UN calls for age limits for AI tools in schools
The United Nations called on Thursday for strict rules on the use of AI tools such as viral chatbot ChatGPT in classrooms, including limiting their use to older children.
In new guidance for governments, the UN's education body Unesco warned that public authorities were not ready to deal with the ethical issues of rolling out "generative" Artificial Intelligence programs in schools.
The Paris-based body said relying on such programs rather than human teachers could affect a child's emotional wellbeing and leave them vulnerable to manipulation.
"Generative AI can be a tremendous opportunity for human development, but it can also cause harm and prejudice," said Audrey Azoulay of Unesco.
"It cannot be integrated into education without public engagement, and the necessary safeguards and regulations from governments."
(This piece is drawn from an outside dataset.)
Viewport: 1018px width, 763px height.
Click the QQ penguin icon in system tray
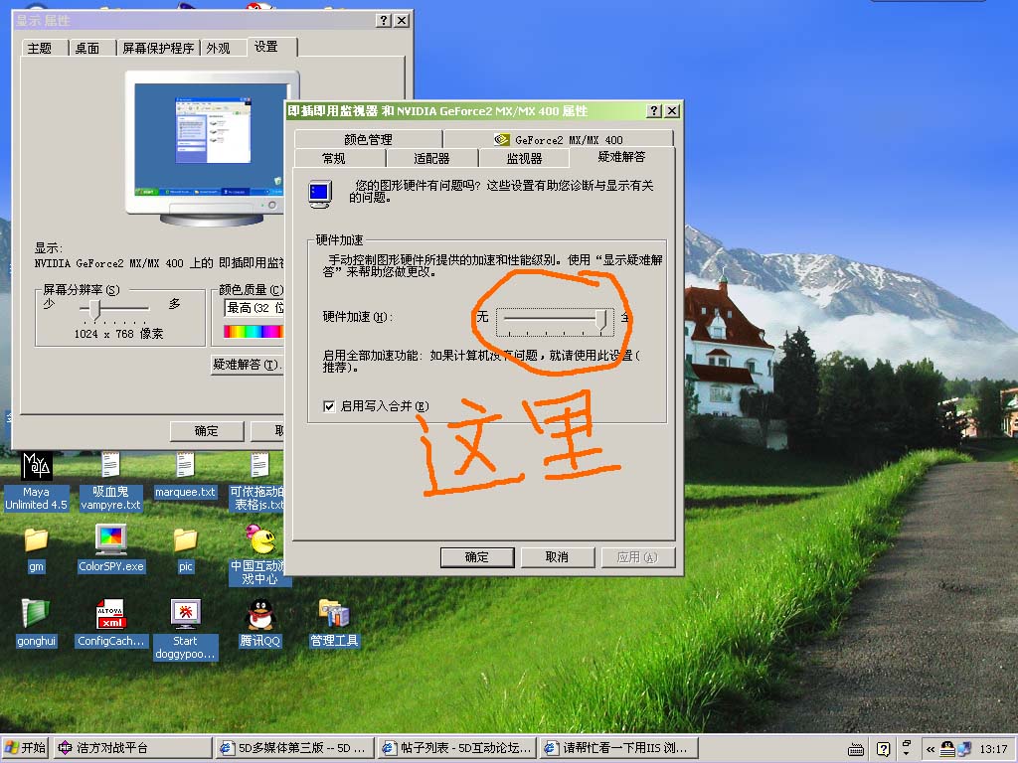click(947, 749)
Generative AI programs burst into the spotlight late last year, with ChatGPT demonstrating an ability to generate essays, poems and conversations from the briefest prompts.
It sparked fears of plagiarism and cheating in schools and universities.
But investors poured money into the field and boosters targeted education as a possible lucrative market.
The Unesco guidance said AI tools have the potential to help children with special needs, act as an opponent in "Socratic dialogues" or as a research assistant.
But the tools would only be safe and effective if teachers, learners and researchers helped to design them and governments regulated their use.
The guidance stopped short of recommending a minimum age for schoolchildren but pointed out that ChatGPT had a lower age limit of 13.
"Many commentators understand this threshold to be too young and have advocated for legislation to raise the age to 16," said the guidance.